── The data
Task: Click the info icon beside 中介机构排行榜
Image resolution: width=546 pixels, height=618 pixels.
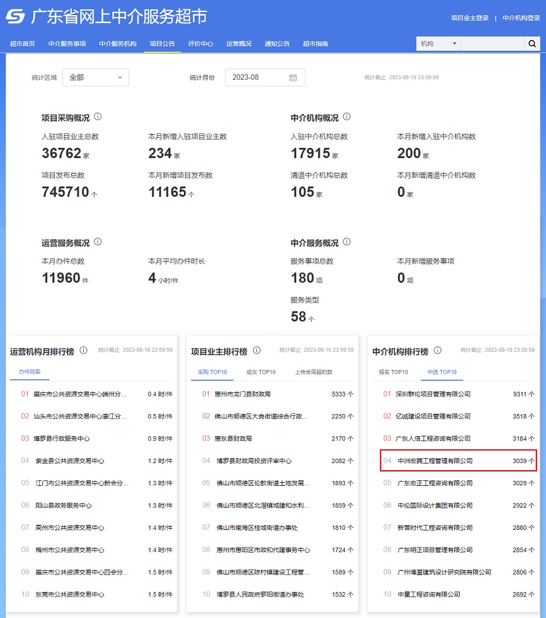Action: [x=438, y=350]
────
── The data
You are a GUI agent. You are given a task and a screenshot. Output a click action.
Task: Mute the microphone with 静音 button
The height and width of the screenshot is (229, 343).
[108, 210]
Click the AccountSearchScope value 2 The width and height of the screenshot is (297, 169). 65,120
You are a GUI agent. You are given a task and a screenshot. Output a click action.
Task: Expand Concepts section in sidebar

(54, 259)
────
**Set exercise**
Identify every line in the rows that contains the word "screenshot", and copy each of those lines in full. Case counts, so match only that exact capitalization.

**Correct response**
You are a GUI agent. You are given a task and a screenshot. Output a click action.
The height and width of the screenshot is (229, 343).
Click the AccountSearchScope value 2 The width and height of the screenshot is (297, 169). 65,120
You are a GUI agent. You are given a task and a screenshot. Output a click action.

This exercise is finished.